Problem requirements:
Write out all the entries below without any change.
═══ Information
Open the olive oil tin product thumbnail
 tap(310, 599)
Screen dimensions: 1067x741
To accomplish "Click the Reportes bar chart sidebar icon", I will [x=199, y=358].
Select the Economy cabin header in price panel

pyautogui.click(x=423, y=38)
══════
Exercise output:
Open the olive oil tin product thumbnail
 tap(310, 599)
Screen dimensions: 1067x741
To accomplish "Click the Reportes bar chart sidebar icon", I will [x=199, y=358].
Select the Economy cabin header in price panel

pyautogui.click(x=423, y=38)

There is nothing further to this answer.